If you are reading this before the application window opens, you are already ahead. Use that advantage.
First: Understand What Outreachy Actually Is
Outreachy is a paid remote internship program that places people from underrepresented groups in open source and open science projects. The internship itself lasts three months but before you get there you have to go through a contribution phase where you make at least one accepted contribution to a participating project.
That contribution phase is where most people drop off. Not because the work is impossibly hard but because they do not know how to navigate it. This guide is mostly about that phase.
Step 1: Read the Eligibility Criteria Before You Do Anything Else
Go to the Outreachy website and read the eligibility requirements carefully.

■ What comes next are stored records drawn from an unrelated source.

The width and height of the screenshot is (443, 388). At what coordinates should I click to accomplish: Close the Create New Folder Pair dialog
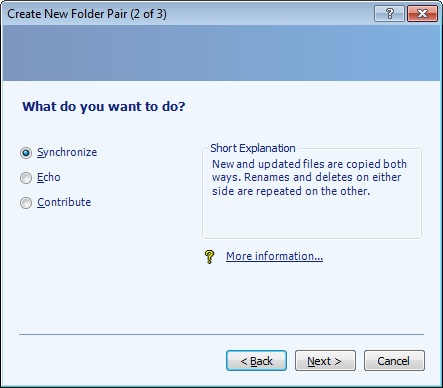coord(422,14)
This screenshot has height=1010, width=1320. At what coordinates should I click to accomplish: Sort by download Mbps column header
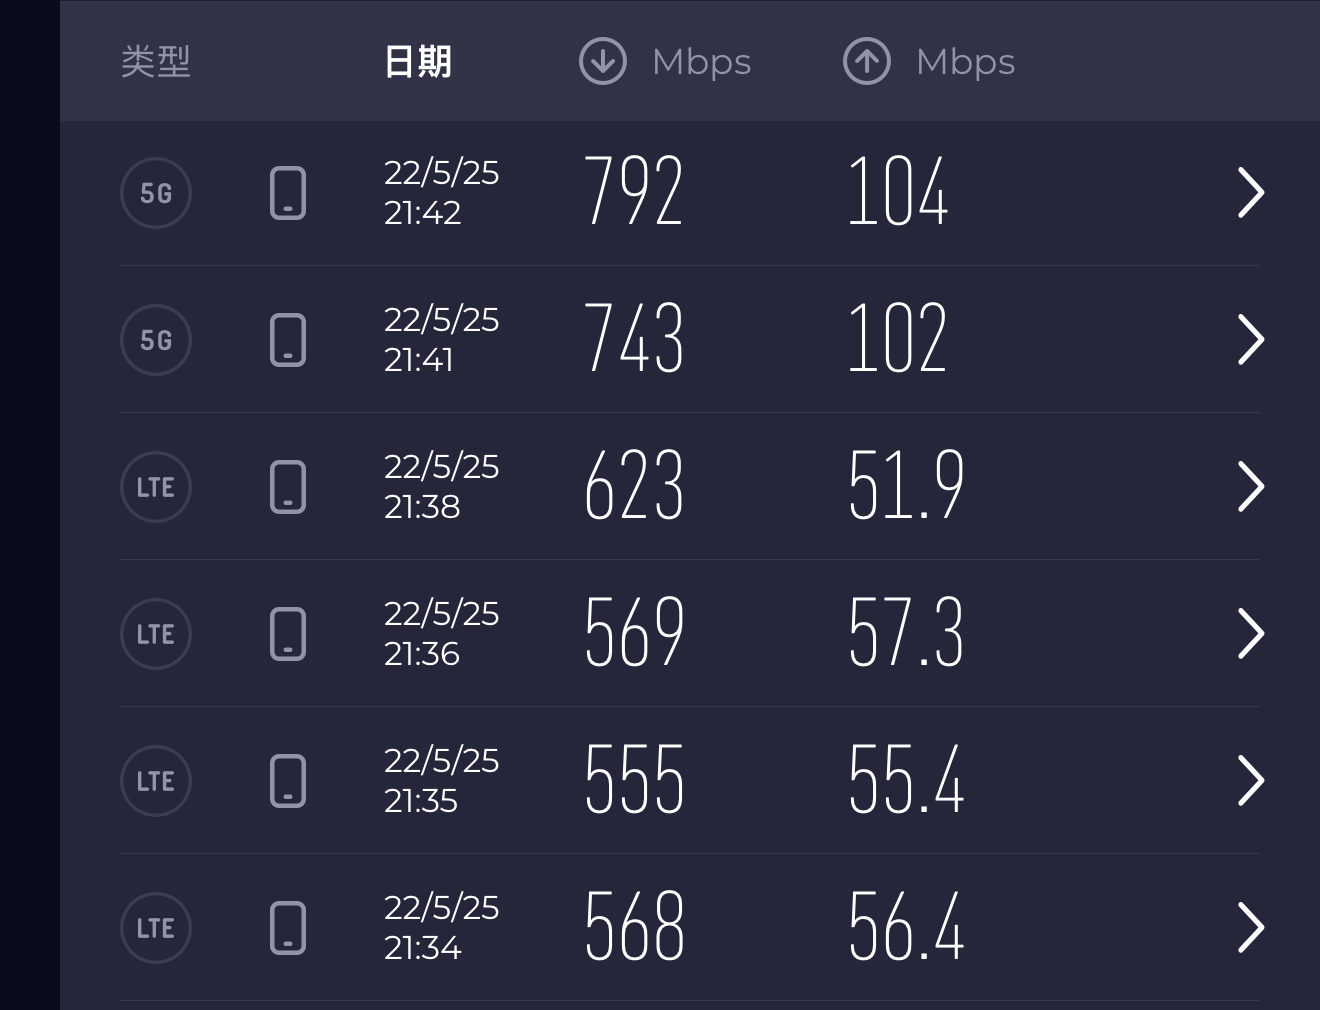(x=665, y=61)
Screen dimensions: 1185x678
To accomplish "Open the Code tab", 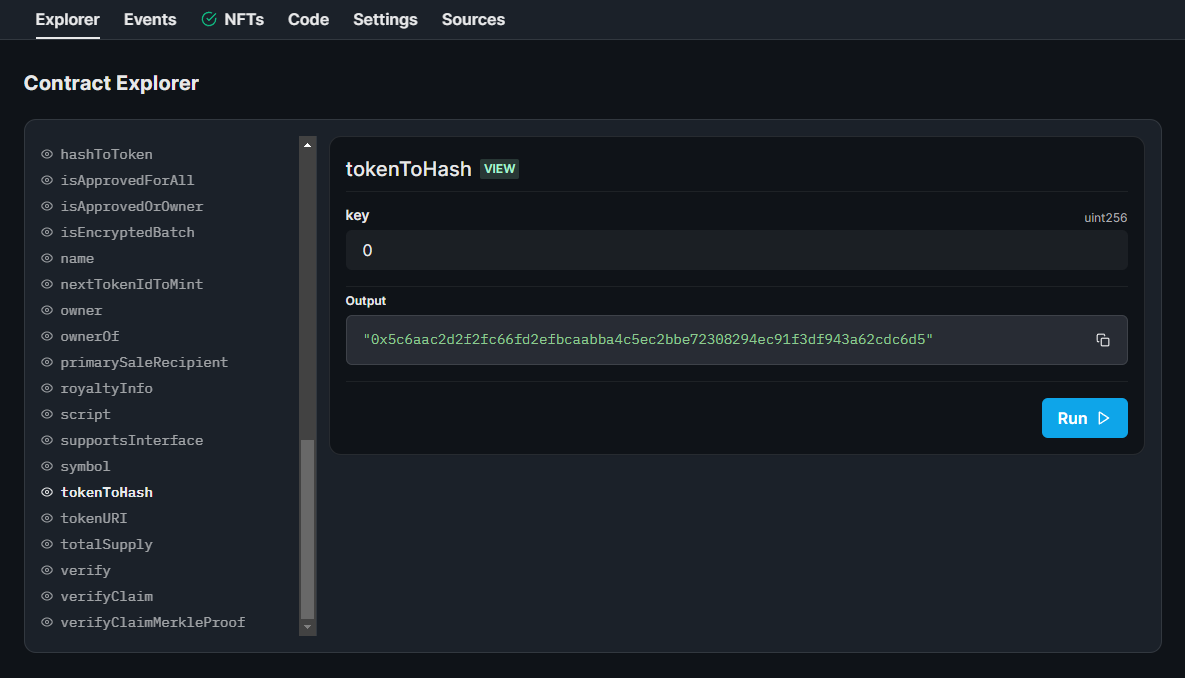I will 307,19.
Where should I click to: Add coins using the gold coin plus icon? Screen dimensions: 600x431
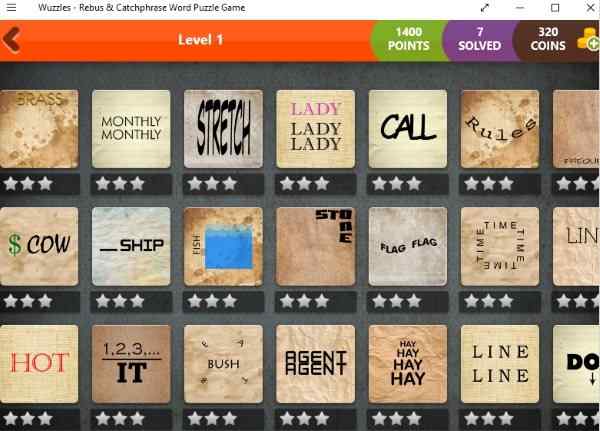tap(588, 40)
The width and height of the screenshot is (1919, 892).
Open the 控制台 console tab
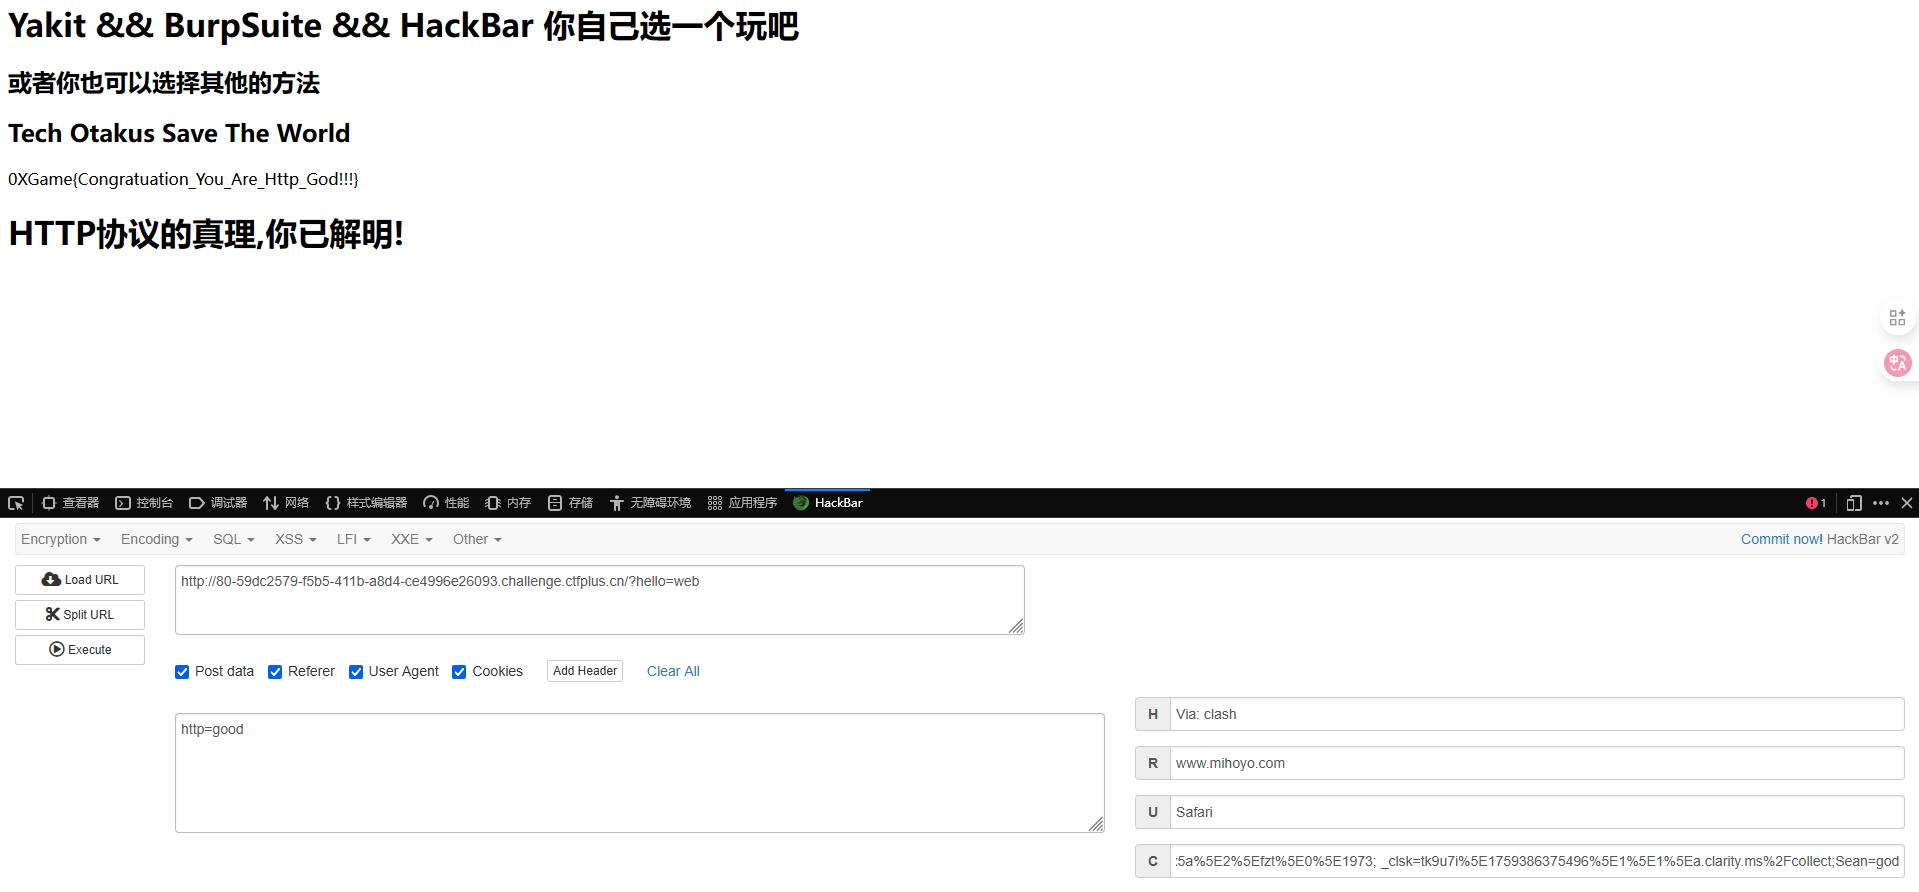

Do not skim. There are rules around employment and student status that disqualify people and the worst time to find that out is after you have already spent three weeks contributing.
Check specifically:
Whether your country is eligible for the payment method Outreachy uses
Whether your current employment or student status affects your eligibility
Whether you have participated in Outreachy or Google Summer of Code before (there are limits)
This takes thirty minutes and saves you from a lot of wasted effort.

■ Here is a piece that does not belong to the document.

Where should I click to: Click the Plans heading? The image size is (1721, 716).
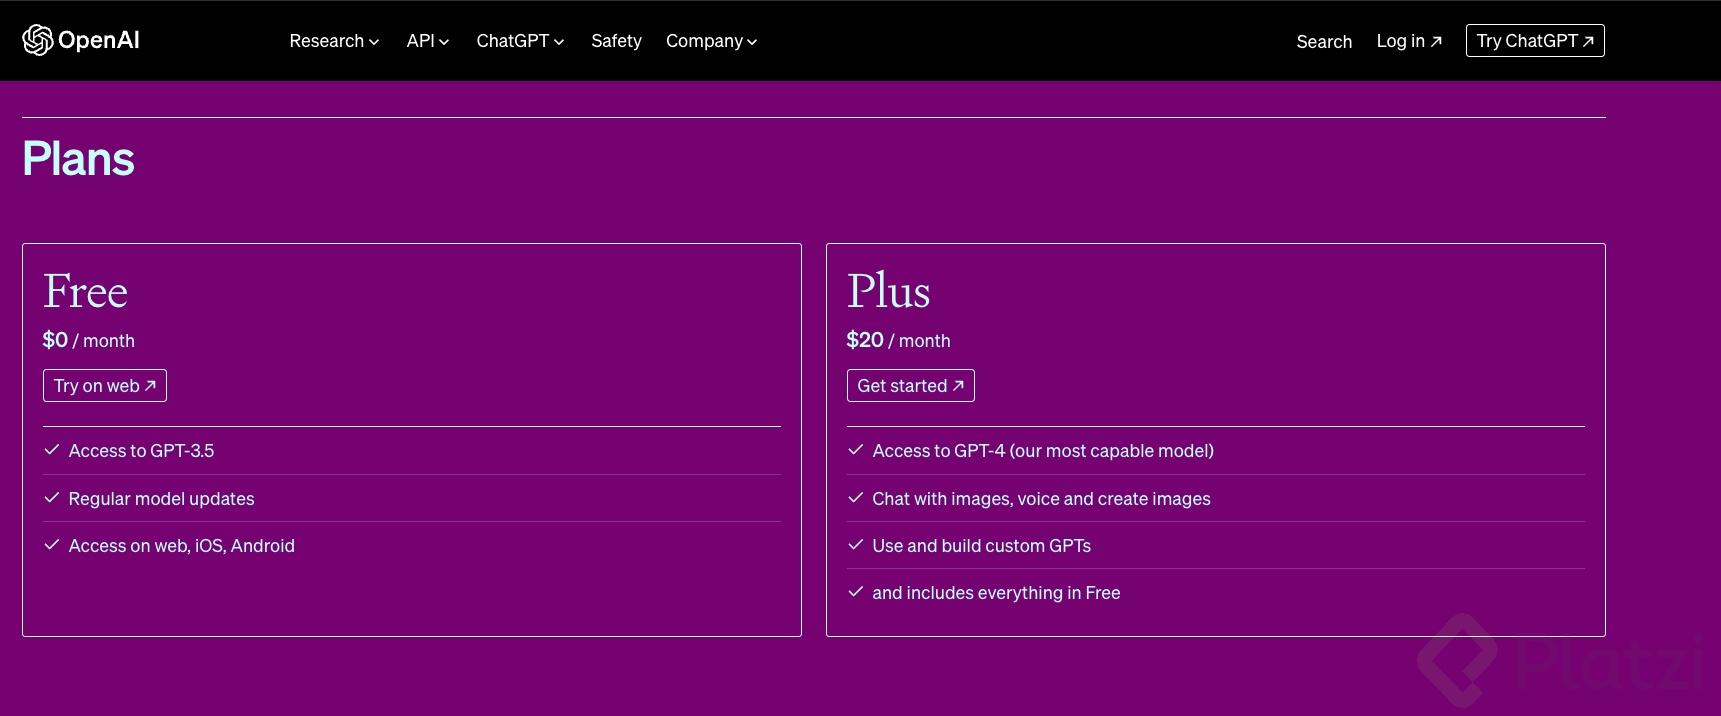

Step 2: Apply Within the First Few Days
The initial application is a written form where you explain your background and why you are applying. Do not treat it casually and do not wait.
Submitting within the first few days of the application window opening genuinely improves your chances. Reviewers go through applications as they come in and early submissions get more attention and time. Waiting until the last day means you are competing in a pile.
A few things to know:
Answer every question fully. Incomplete answers are a red flag to reviewers.
Be honest about your experience level. Outreachy is designed for people who are newer to open source so you do not need to exaggerate.
Write like a human being. Reviewers read hundreds of these and they can tell when something is written just to sound impressive.
Step 3: Choose Your Project Carefully
When the project list opens you will see many options across different programming languages, frameworks and communities. Here is how to choose without overwhelming yourself.
Start by filtering for projects that use technologies you already have some familiarity with. You do not need to be an expert but you need enough of a foundation to make a contribution within the timeframe. The contribution phase is short.
Read each project description fully. Look for:
How active the mentors are (check if they have responded to other applicants recently)
Whether the project has "good first issues" or beginner tasks listed
Whether the community communicates in a way you can access, Matrix, IRC, mailing list etc.
Pick one or two projects maximum. Spreading yourself across five projects almost always means you contribute meaningfully to none of them.
Step 4: Introduce Yourself Before You Touch Any Code
This is the step most people skip and it is probably the most important one.
Every project has a communication channel. Join it. Then send a short introduction message. Something like your name, your background, which issue you are looking at and one specific question you have. That is all.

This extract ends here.